Searching an existing tree for a value is simply a matter of starting at
the root, then, for each node, comparing the value of that node against the
target and following the left or right branch as necessary. So all rbtree
search code tends to look like the following:
struct my_stuff *my_rb_search(struct rb_root *root, int value)
{
struct rb_node *node = root->rb_node; /* top of the tree */
while (node)
{
struct my_stuff *stuff = rb_entry(node, struct my_stuff, node);
if (stuff->coolness > value)
node = node->rb_left;
else if (stuff->coolness < value)
node = node->rb_right;
else
return stuff; /* Found it */
}
return NULL;
}
Here, we are searching for a struct my_stuff whose
coolness field matches the given value. An integer value
is used for simplicity, but not all uses need be so simple. If the
coolness of the root node is greater than the target value, then
that value must be found in the left branch of the tree (if it is in the
tree at all), so the search follows the rb_left branch and starts
over. A search value greater than the current node's value indicates that
the right branch should be used instead. Eventually this function will
either find an exact match, or hit the bottom of the tree.

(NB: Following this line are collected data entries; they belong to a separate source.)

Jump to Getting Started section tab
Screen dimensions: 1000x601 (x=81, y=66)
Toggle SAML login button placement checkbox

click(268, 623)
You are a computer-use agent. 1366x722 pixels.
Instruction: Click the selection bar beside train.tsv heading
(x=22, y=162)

The insertion case is a little trickier. The code must traverse the tree
until it finds the leaf node where the insertion should take place. Once
it has found that spot, the new node is inserted as a "red" node, and the
tree is rebalanced if need be. Insertion code tends to have this form:
void my_rb_insert(struct rb_root *root, struct my_stuff *new)
{
struct rb_node **link = &root->rb_node, *parent;
int value = new->coolness;
/* Go to the bottom of the tree */
while (*link)
{
parent = *link;
struct my_stuff *stuff = rb_entry(parent, struct my_stuff, parent);
if (stuff->coolness > value)
link = &(*link)->rb_left;
else
link = &(*link)->rb_right;
}
/* Put the new node there */
rb_link_node(new, parent, link);
rb_insert_color(new, root);
}
In this case, the traversal of the tree looks similar to the search case.

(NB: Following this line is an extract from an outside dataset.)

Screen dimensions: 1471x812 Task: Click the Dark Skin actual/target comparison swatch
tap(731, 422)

However, the link pointer is doubly indirected; in the end, it
will be used to tell the rbtree code which branch pointer (rb_left
or rb_right) should be set to point to the new entry. The code
follows the tree all the way to the bottom, at which point the
parent pointer identifies the parent of the new node, and
link points to the appropriate field within parent.
Then, a call is made to:
void rb_link_node(struct rb_node *new_node,
struct rb_node *parent,
struct rb_node **link);
This call will link the new node into the tree as a red node. After this
call, however, the tree may no longer meet all the requirements for a
red-black tree, and may thus need to be rebalanced. That work is done by
calling:
void rb_insert_color(struct rb_node *new_node, struct rb_root *tree);
Once that step is complete, the tree will be in consistent form.
There is an important assumption built into the above example: the new
value being inserted into the tree is not already present there. If that
assumption is not warranted, a corrupted tree could result. If the
possibility of a duplicated insertion exists, the code must be careful to
test for an exact match (as is done in the search case) and stop (without
inserting the node) if that match is found.
Removal of a node from a tree is simpler; simply call:
void rb_erase(struct rb_node *victim, struct rb_root *tree);
After the call, victim will no longer be part of tree,
which may have been rebalanced as part of the operation.
If one tree entry is being replaced by another with the same value,
however, there is no need to go through the removal and insertion process.
Instead, use:
void rb_replace_node(struct rb_node *old,
struct rb_node *new,
struct rb_root *tree);
This call will quickly remove old from the tree, substituting
new in its place. If new does not have the same value as
old, however, the tree will be corrupted.